(Excerpts from a dataset)
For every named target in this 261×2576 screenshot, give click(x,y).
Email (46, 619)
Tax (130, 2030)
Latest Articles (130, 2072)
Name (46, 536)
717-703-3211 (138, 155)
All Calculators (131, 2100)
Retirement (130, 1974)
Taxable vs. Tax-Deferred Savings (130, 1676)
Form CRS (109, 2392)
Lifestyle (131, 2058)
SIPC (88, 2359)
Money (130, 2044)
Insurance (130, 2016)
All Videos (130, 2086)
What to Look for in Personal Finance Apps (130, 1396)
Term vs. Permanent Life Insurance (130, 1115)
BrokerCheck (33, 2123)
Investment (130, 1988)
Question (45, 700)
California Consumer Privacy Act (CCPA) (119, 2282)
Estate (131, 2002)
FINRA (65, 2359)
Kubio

__YOUR INSTRUCTIONS__:
Start to finish, restate the records above word for word.

__ANSWER AREA__:
For every named target in this 261×2576 screenshot, give click(x,y).
Email (46, 619)
Tax (130, 2030)
Latest Articles (130, 2072)
Name (46, 536)
717-703-3211 (138, 155)
All Calculators (131, 2100)
Retirement (130, 1974)
Taxable vs. Tax-Deferred Savings (130, 1676)
Form CRS (109, 2392)
Lifestyle (131, 2058)
SIPC (88, 2359)
Money (130, 2044)
Insurance (130, 2016)
All Videos (130, 2086)
What to Look for in Personal Finance Apps (130, 1396)
Term vs. Permanent Life Insurance (130, 1115)
BrokerCheck (33, 2123)
Investment (130, 1988)
Question (45, 700)
California Consumer Privacy Act (CCPA) (119, 2282)
Estate (131, 2002)
FINRA (65, 2359)
Kubio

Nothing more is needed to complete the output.